-- Reading text follows --

Friday, April 25, 2008

May you live in interesting times


Well, Gary Duke just can't get a break. After his (classic!) bike store was utterly destroyed in the big fire in downtown Toronto this winter, he is now being charged $48 000 to finish the demolition.
It ain't easy being a cyclist.

Careful readers know that I moved from Toronto to Orillia this past autumn. When I lived in Toronto, and was riding a lot with theToronto Bike Network, I used to bike about 15 km north on Yonge (i.e. yucky city cycling) just to get to Finch station, where I met the other TBN guys, and then we would ride another 15km or so just to get out of the damned city and hit a country road.

Now, in Orillia, I have a little 1.5km pedal down a street and across a bridge, and it's country roads as far as the eye can see. The only drawback is that a good chunk of them aren't paved, so until I know my way around I might do my exploring on my cross bike and leave the new Trek for when I ride with the bike shop guys.

-- Reading text concluded --

* **Apply what you read**
- A) In the blog post, how much is Gary Duke being charged to finish the demolition of his bike store?
- B) From the blog post, reproduce word for word the part that opens with the words containing "Careful readers know" and closes with "bike shop guys.".
Rely only on the blog post above.

-- Raw data follows --

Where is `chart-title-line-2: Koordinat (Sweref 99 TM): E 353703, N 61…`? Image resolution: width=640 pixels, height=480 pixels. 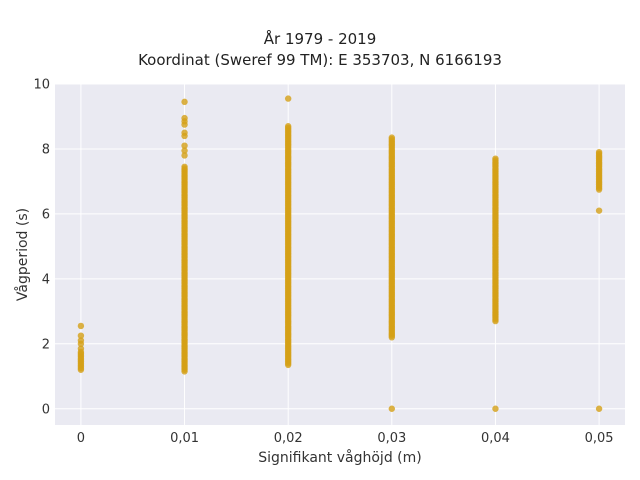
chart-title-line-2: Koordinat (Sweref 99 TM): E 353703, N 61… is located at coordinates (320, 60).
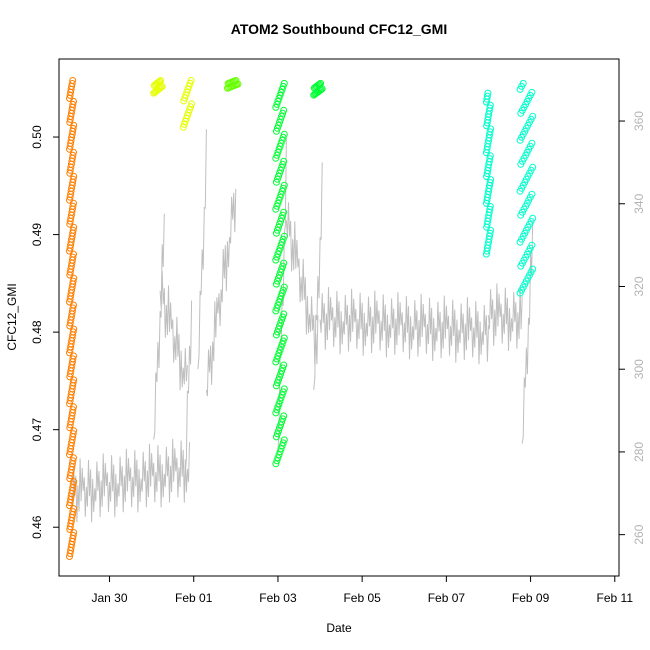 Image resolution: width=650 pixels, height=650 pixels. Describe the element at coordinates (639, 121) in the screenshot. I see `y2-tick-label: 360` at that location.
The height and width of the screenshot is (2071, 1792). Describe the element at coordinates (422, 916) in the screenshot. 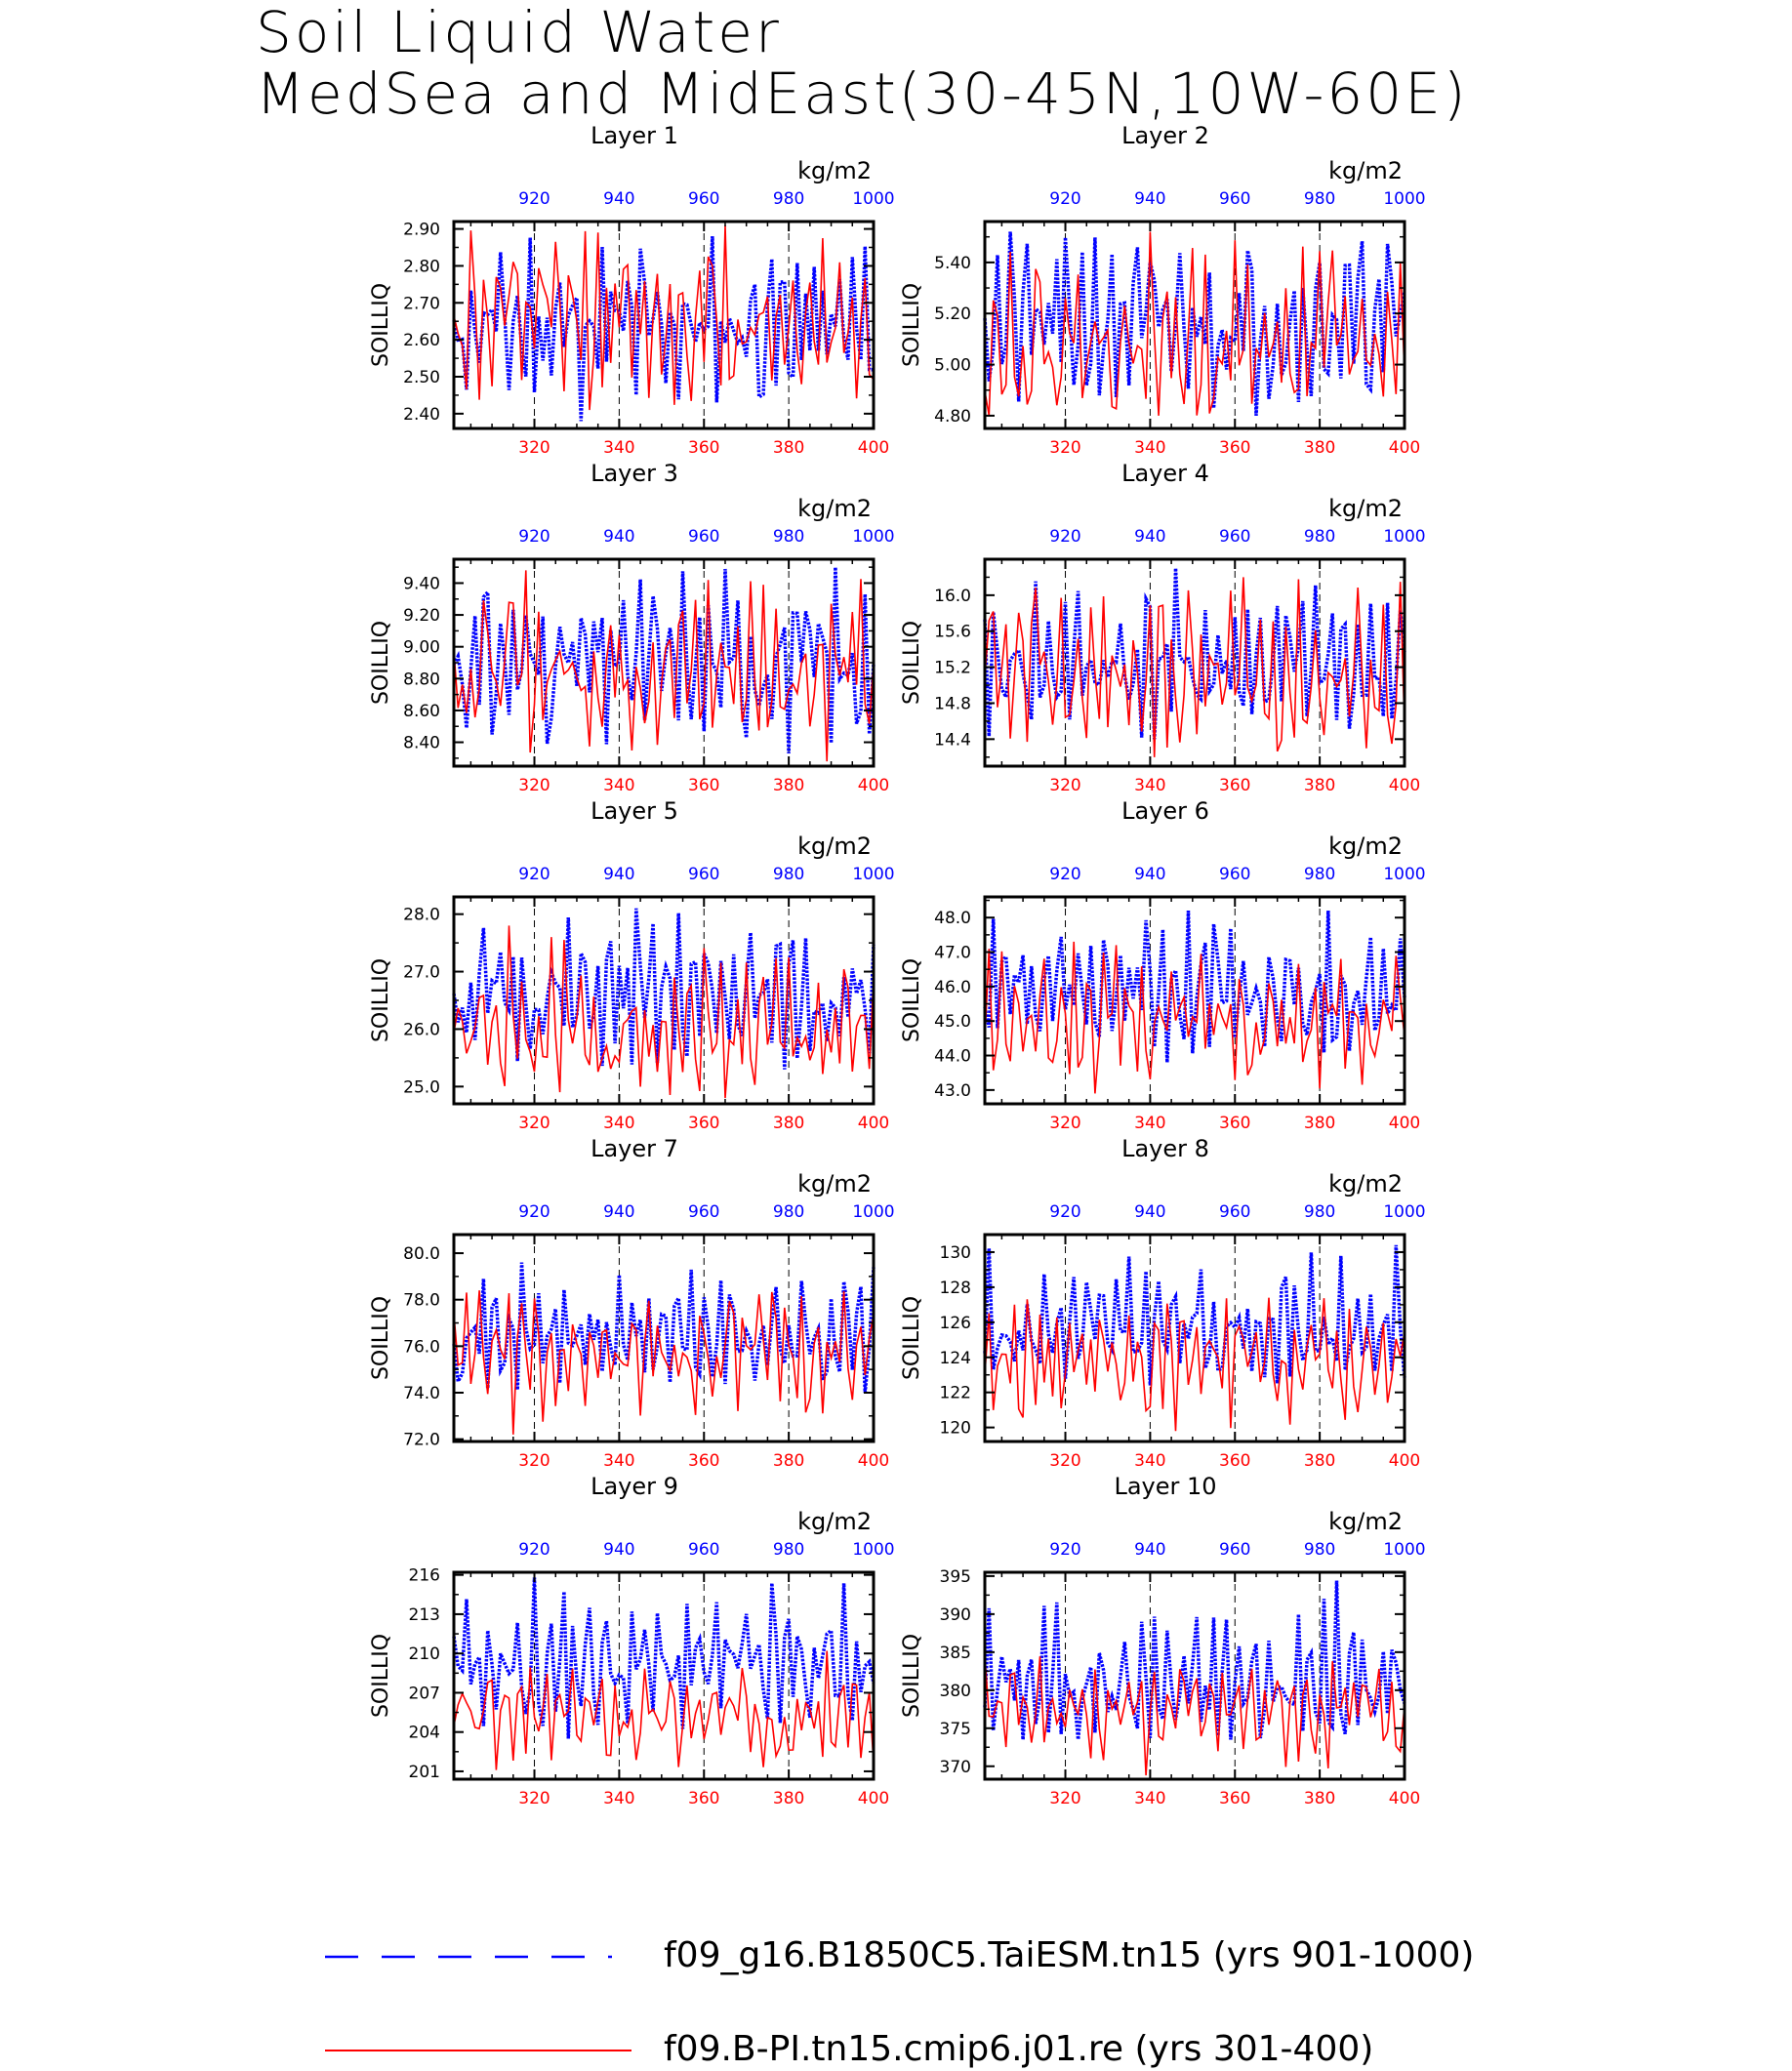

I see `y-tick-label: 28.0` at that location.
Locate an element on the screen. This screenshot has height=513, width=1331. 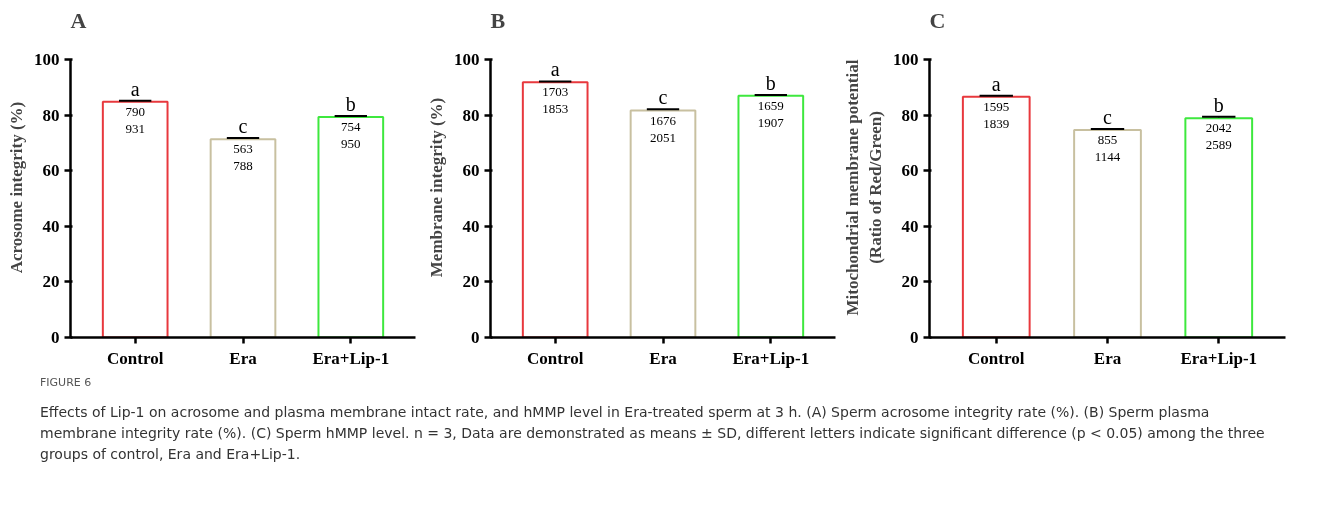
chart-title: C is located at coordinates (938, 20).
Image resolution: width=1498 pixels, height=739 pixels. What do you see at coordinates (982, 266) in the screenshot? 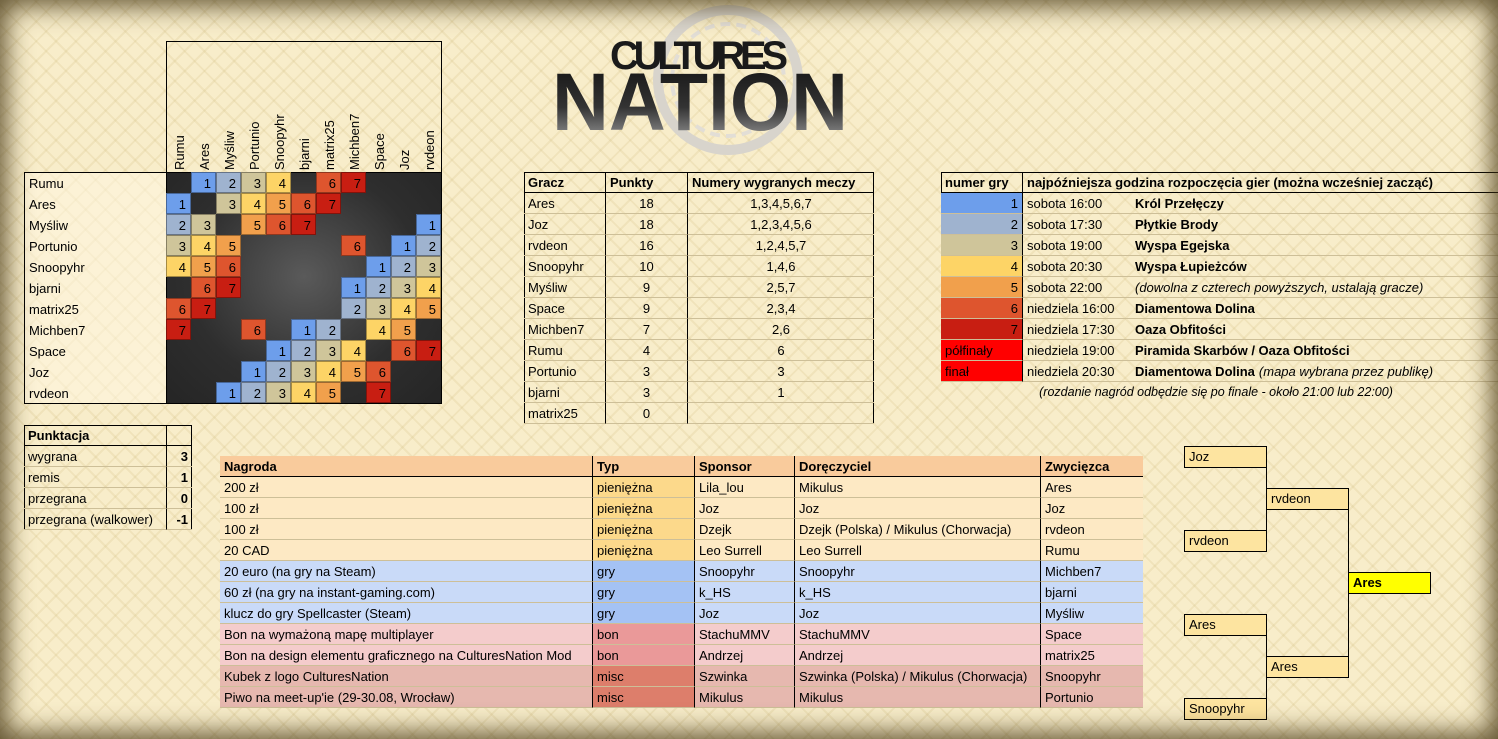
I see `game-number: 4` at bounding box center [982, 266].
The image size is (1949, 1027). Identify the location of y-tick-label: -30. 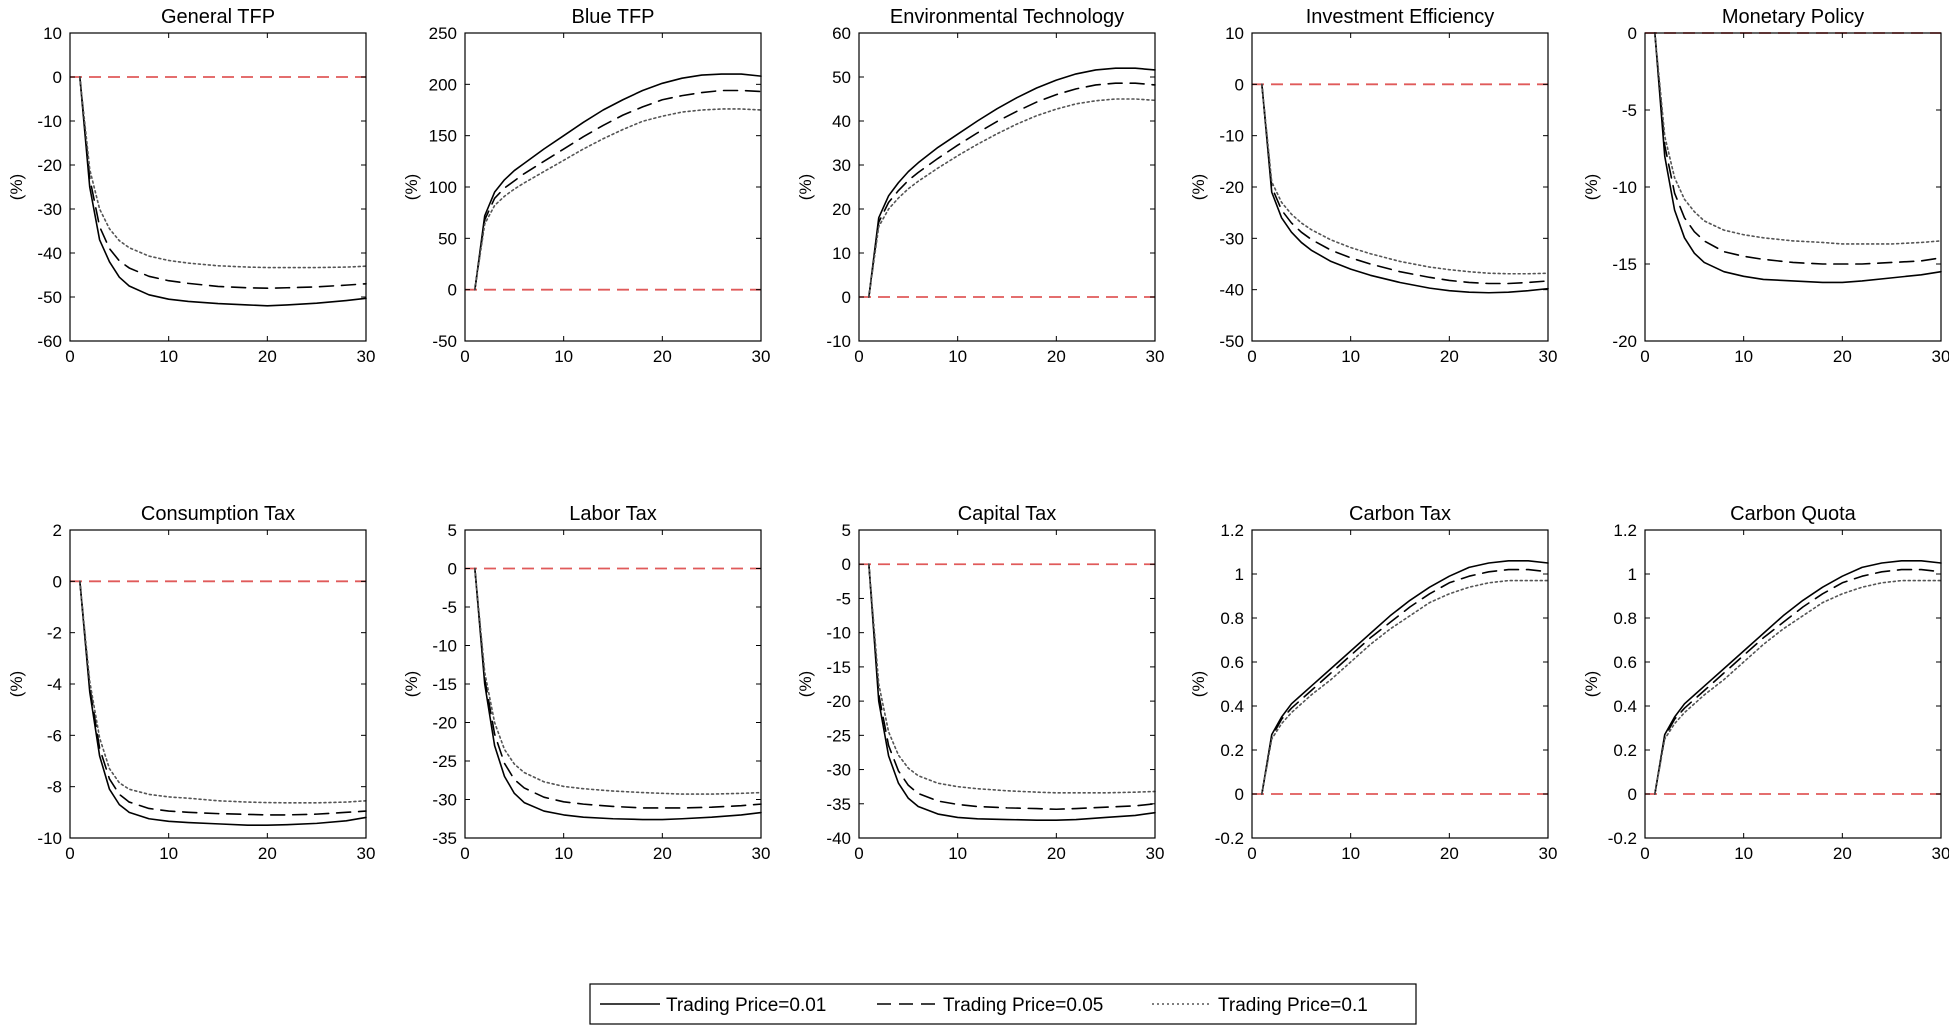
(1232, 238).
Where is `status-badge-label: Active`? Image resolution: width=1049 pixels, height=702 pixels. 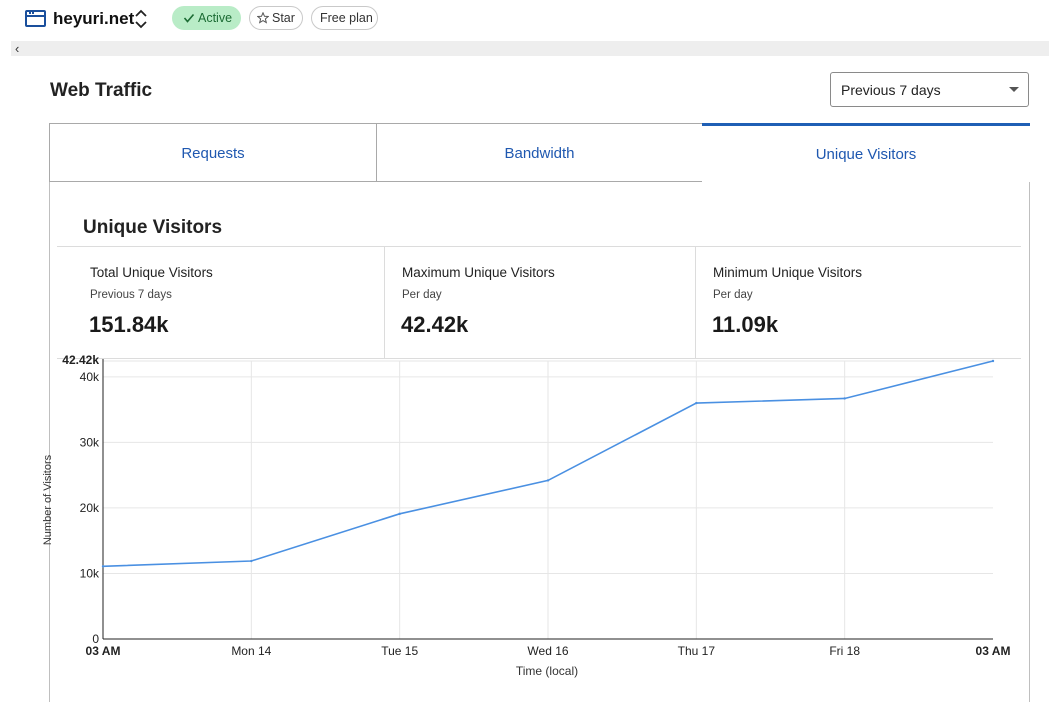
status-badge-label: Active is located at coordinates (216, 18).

-- Raw data concluded --

* **Solutions below**
- A) $48 000

- B)
Careful readers know that I moved from Toronto to Orillia this past autumn. When I lived in Toronto, and was riding a lot with theToronto Bike Network, I used to bike about 15 km north on Yonge (i.e. yucky city cycling) just to get to Finch station, where I met the other TBN guys, and then we would ride another 15km or so just to get out of the damned city and hit a country road.

Now, in Orillia, I have a little 1.5km pedal down a street and across a bridge, and it's country roads as far as the eye can see. The only drawback is that a good chunk of them aren't paved, so until I know my way around I might do my exploring on my cross bike and leave the new Trek for when I ride with the bike shop guys.